Agents with Decreased Levels in the Presence of Carbamazepine due to Induction of Cytochrome P450 Enzymes

Carbamazepine is known to induce CYP1A2 and CYP3A4. Therefore, the potential exists for interaction between carbamazepine and any agent metabolized by one (or more) of these enzymes. Agents that have been found, or are expected to have decreased plasma levels in the presence of EQUETROTM due to induction of CYP enzymes are the following:

Acetaminophen, alprazolam, amitriptyline, bupropion, buspirone, citalopram, clobazam, clonazepam, clozapine, cyclosporin, delavirdine, desipramine, diazepam, dicumarol, doxycycline, ethosuximide, felbamate, felodipine, glucocorticoids, haloperidol, itraconazole, lamotrigine, levothyroxine, lorazepam, methadone, midazolam, mirtazapine, nortriptyline, olanzapine, oral contraceptives(3), oxcarbazepine, Phenytoin(4), praziquantel, protease inhibitors, quetiapine, risperidone, theophylline, topiramate, tiagabine, tramadol, triazolam, valproate, warfarin(5) , ziprasidone, and zonisamide.

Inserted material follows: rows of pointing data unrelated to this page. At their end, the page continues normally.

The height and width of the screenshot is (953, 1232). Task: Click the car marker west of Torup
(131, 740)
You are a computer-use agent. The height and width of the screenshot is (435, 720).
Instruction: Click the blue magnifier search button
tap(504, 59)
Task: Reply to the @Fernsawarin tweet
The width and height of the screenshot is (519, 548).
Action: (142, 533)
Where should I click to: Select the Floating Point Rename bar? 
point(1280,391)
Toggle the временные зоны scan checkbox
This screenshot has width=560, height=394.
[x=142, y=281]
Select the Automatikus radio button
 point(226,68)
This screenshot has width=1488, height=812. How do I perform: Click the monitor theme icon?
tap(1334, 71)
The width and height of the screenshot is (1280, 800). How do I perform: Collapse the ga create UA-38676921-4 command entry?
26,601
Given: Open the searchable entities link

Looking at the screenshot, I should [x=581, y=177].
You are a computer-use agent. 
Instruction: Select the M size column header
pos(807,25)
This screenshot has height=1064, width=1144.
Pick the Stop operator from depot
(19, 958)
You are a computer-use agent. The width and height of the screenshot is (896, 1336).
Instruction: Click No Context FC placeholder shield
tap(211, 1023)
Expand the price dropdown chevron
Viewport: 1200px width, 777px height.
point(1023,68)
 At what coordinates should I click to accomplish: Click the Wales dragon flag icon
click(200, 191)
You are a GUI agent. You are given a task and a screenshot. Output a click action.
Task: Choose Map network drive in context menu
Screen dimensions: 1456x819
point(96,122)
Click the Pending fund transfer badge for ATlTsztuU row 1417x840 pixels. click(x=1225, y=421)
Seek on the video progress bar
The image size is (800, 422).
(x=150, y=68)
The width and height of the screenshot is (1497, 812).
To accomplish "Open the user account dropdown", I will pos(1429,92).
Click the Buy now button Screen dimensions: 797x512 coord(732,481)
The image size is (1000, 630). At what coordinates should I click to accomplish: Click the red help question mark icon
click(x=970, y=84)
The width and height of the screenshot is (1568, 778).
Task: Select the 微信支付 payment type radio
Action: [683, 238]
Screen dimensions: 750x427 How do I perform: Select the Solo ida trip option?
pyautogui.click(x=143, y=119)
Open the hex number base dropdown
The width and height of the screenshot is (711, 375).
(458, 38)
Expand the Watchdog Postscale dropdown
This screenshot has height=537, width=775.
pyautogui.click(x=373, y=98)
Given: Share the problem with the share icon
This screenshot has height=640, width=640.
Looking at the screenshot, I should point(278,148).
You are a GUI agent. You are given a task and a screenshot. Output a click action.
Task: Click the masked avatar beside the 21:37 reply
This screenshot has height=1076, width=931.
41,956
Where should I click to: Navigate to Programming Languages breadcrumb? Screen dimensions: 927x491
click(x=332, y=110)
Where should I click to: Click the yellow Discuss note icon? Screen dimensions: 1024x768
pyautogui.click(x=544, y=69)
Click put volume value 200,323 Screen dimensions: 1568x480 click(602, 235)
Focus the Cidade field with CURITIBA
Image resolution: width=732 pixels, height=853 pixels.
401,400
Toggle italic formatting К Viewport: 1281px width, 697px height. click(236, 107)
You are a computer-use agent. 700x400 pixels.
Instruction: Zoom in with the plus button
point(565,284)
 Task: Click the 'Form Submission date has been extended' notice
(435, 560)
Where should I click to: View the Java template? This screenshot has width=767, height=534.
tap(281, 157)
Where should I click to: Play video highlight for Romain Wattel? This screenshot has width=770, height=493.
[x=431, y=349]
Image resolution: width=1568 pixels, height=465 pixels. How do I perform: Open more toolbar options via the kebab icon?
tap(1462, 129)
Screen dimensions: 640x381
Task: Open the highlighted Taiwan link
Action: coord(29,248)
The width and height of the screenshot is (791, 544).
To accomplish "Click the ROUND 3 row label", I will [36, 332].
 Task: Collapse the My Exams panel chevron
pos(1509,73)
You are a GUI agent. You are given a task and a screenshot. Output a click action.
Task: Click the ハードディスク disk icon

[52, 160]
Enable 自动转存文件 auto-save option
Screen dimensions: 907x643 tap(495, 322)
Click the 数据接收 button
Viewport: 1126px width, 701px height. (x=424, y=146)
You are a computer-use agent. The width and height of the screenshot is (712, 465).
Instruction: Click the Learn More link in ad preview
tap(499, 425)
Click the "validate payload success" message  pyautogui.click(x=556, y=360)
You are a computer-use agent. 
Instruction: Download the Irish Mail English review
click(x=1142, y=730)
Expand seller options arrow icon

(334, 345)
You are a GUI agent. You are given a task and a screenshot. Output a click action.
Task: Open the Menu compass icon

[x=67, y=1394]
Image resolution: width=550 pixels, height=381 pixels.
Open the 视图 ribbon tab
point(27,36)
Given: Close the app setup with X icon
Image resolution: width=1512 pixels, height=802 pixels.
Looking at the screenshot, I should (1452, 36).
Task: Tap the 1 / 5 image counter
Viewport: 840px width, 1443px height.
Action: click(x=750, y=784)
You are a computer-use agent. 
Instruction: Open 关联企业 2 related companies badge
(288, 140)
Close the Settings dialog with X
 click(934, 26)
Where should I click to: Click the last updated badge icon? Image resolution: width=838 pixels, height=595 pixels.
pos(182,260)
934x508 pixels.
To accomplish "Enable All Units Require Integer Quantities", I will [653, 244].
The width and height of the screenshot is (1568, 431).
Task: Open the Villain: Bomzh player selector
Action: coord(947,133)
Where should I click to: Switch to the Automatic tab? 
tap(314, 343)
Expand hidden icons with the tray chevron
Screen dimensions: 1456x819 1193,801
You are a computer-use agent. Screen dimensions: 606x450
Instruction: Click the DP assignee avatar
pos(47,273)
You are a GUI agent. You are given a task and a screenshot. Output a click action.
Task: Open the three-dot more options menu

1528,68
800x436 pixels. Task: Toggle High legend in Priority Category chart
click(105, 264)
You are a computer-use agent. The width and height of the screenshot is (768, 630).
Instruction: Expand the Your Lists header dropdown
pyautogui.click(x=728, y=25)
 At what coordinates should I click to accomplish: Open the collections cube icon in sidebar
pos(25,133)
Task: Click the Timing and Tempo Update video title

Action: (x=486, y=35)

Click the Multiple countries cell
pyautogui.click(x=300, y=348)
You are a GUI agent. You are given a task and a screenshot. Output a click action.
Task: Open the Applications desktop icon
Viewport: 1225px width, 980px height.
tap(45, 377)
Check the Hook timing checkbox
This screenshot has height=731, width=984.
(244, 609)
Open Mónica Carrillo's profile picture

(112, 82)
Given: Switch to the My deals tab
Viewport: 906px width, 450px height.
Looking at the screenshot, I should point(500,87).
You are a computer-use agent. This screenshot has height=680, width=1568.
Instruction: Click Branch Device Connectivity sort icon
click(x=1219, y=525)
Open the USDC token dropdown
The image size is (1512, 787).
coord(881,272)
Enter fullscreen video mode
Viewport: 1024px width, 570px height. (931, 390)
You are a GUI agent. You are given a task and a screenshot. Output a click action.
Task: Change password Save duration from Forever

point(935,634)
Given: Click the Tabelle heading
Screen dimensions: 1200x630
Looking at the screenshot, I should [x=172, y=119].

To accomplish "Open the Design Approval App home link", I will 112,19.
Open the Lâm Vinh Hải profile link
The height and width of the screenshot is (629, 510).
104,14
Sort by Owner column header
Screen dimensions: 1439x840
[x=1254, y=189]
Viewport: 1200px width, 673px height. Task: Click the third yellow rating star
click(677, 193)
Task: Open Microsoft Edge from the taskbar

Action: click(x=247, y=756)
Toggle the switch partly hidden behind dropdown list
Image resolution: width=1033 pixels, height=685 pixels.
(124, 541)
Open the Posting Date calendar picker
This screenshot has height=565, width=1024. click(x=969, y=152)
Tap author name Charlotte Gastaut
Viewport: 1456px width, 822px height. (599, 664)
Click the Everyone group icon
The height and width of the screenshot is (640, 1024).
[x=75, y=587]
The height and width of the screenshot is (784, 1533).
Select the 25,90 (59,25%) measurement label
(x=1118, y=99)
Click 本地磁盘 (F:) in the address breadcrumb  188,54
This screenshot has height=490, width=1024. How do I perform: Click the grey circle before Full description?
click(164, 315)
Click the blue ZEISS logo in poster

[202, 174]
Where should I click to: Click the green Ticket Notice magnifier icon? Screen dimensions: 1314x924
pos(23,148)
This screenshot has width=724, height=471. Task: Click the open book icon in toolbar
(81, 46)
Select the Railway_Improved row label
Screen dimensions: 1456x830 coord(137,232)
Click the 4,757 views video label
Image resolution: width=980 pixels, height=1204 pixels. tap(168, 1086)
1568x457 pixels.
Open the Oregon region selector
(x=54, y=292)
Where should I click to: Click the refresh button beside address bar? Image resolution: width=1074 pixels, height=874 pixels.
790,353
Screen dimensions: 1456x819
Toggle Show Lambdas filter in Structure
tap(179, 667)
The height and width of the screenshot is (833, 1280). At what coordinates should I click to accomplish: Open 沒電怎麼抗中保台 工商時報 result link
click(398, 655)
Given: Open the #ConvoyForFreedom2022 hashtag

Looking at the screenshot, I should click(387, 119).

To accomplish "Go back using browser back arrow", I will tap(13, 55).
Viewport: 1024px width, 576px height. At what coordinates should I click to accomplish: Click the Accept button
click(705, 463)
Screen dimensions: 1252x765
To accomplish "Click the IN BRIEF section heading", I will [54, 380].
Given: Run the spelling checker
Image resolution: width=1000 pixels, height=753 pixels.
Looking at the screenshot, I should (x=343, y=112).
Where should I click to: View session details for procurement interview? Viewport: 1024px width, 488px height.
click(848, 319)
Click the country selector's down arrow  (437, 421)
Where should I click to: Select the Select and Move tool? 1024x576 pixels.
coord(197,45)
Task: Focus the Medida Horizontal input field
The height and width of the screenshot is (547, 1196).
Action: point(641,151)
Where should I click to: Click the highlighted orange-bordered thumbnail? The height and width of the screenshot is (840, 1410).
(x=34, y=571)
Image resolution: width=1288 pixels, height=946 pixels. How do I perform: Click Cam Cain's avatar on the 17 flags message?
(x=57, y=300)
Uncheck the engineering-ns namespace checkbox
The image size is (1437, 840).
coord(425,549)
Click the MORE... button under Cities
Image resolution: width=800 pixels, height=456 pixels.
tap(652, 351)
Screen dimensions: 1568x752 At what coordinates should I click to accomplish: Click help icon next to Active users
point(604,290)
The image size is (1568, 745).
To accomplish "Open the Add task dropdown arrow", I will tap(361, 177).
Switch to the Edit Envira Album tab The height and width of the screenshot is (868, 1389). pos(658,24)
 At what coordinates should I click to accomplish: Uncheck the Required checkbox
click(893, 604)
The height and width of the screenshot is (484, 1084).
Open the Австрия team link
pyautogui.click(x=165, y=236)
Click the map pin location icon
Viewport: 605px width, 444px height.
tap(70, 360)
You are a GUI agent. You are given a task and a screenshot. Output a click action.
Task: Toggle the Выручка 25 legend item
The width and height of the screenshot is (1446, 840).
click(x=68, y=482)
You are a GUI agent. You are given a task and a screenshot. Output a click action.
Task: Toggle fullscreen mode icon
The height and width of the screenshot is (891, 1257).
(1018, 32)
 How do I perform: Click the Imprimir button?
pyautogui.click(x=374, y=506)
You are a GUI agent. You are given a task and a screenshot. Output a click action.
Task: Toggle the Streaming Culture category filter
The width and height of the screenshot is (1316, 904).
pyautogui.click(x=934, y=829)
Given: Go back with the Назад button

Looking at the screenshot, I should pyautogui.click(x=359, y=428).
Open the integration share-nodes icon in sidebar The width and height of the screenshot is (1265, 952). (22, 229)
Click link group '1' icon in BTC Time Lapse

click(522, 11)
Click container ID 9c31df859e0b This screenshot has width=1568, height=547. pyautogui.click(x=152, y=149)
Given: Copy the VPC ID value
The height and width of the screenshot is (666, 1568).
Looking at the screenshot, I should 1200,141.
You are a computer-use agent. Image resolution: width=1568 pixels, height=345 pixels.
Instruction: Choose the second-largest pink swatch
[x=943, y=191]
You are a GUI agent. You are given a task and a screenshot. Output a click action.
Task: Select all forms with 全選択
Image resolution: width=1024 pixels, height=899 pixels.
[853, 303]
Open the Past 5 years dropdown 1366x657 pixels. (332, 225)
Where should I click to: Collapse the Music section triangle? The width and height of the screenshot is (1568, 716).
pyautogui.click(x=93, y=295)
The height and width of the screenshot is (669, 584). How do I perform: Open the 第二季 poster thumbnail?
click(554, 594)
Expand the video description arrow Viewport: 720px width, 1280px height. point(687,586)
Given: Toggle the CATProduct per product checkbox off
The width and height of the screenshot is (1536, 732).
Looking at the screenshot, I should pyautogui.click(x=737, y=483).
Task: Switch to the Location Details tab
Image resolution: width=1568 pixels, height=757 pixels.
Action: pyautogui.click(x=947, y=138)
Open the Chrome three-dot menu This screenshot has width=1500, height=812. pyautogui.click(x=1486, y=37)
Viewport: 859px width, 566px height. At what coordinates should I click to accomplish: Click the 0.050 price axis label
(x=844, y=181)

Thus, if a patient has been titrated to a stable dosage on one of the agents in this category, and then begins a course of treatment with EQUETROTM, it is reasonable to expect that a dose increase for the concomitant agent may be necessary.

Agents with Increased Levels in the Presence of Carbamazepine:

EQUETROTM increases the plasma levels of the following agents:

Clomipramine HCl, Phenytoin(6), and primidone

Thus, if a patient has been titrated to a stable dosage on one of the agents in this category, and then begins a course of the treatment with EQUETROTM, it is reasonable to expect that a dose decrease for the concomitant agent may be necessary.

Pharmacological/Pharmacodynamic Interactions with Carbamazepine

Concomitant administration of carbamazepine and lithium may increase the risk of neurotoxic side effects.

Given the anticonvulsant properties of carbamazepine, EQUETROTM may reduce the thyroid function as has been reported with other anticonvulsants. Additionally, anti-malarial drugs, such as chloroquine and mefloquine, may antagonize the activity of carbamazepine.

Thus if a patient has been titrated to a stable dosage on one of the agents in this category, and then begins a course of treatment with EQUETROTM, it is reasonable to expect that a dose adjustment may be necessary.

Because of its primary CNS effect, caution should be used when EQUETROTM is taken with other centrally acting drugs and alcohol.